The league typically schedules around five games on presidential and midterm election dates.

An NBA logo is shown at the 5th Avenue NBA store on March 12, 2020, in New York City.

The National Basketball Association (NBA) will not schedule any games on Election Day this season, in hopes that the move will encourage staff and fans to vote in this year’s midterm races.

“The scheduling decision came out of the NBA family’s focus on promoting nonpartisan civic engagement and encouraging fans to make a plan to vote during midterm elections,” the league said in an official statement, one day prior to the release date for the entire NBA schedule.

In addition to not scheduling games for Tuesday, November 8 — the day on which all 435 seats in the House of Representatives are up for grabs, along with 36 seats in the Senate — the NBA will also encourage teams to share information with fans about specific elections, including voter registration deadlines.

Every team in the league will also be playing on the day before Election Day in an event that is being billed as a “civic engagement night” to highlight the importance of voting.

Currently, there are only a few days each year when NBA teams don’t compete, including Thanksgiving, Christmas and the NCAA Division I basketball championship in the spring. For a professional sports league with 30 teams that each play 82 regular season games, ensuring that there are no games on Election Day is a major scheduling feat.

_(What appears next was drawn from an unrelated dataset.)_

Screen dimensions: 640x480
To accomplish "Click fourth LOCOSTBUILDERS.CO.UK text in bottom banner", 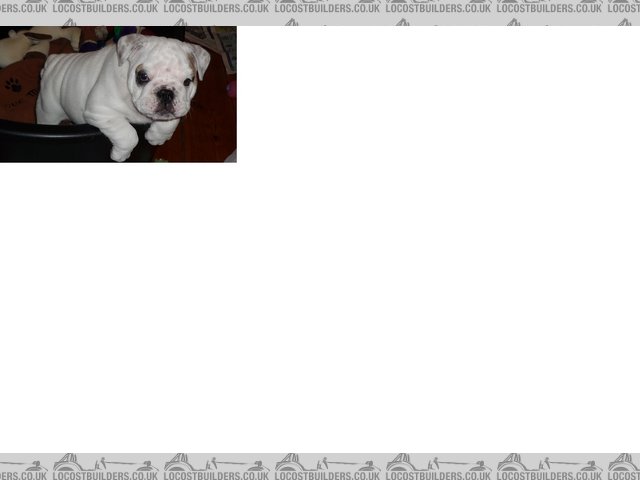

“It’s unusual. We don’t usually change the schedule for an external event,”James Cadogan, the Executive Director of the National Basketball Social Justice Coalition, said to NBC News. “Voting and Election Day are obviously unique and very important to our democracy.”

Cadogan added:

If we do something that some might call a symbol, I would say that’s a good symbol. If we were talking about getting out, registering, voting, making your voice heard in whatever way you think is most important, those are symbols that I think most people can and would support.

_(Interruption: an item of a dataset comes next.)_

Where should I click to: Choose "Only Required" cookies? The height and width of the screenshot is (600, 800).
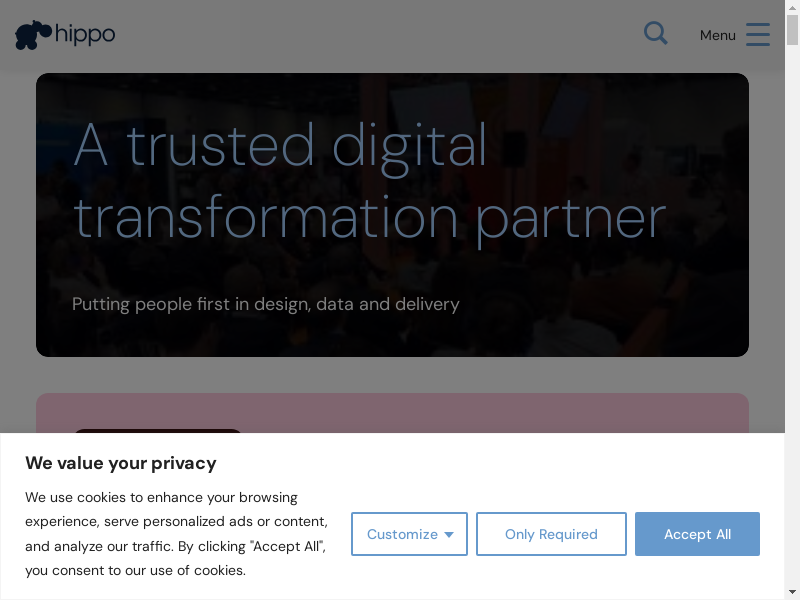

The league plans to partner with cities where its teams play to use arenas and other facilities for election-related purposes — similar to what it did during the 2020 presidential election.

NBA teams didn’t play on Election Day in 2020 due to the coronavirus pandemic. Many players and teams used the cancellation of games to encourage people to vote, and some arenas were used as registration and/or voting centers.

In the six presidential and midterm election cycles preceding the COVID-19 pandemic, the league played an average of five games on Election Day each year, ESPN reported.

Midterm election years typically have a low turnout, but turnout may increase this time around due to the importance of this year’s races.

Voter turnout in the 2014 midterm was around 36.7 percent. In the 2018 midterm, turnout reached 50 percent, the highest rate seen in a non-presidential election in over a century.

Recent presidential elections have had much higher voter participation; in 2016, for example, 55.7 percent of Americans voted, while in 2020 66.8 percent of Americans turned out to cast a ballot in the presidential race.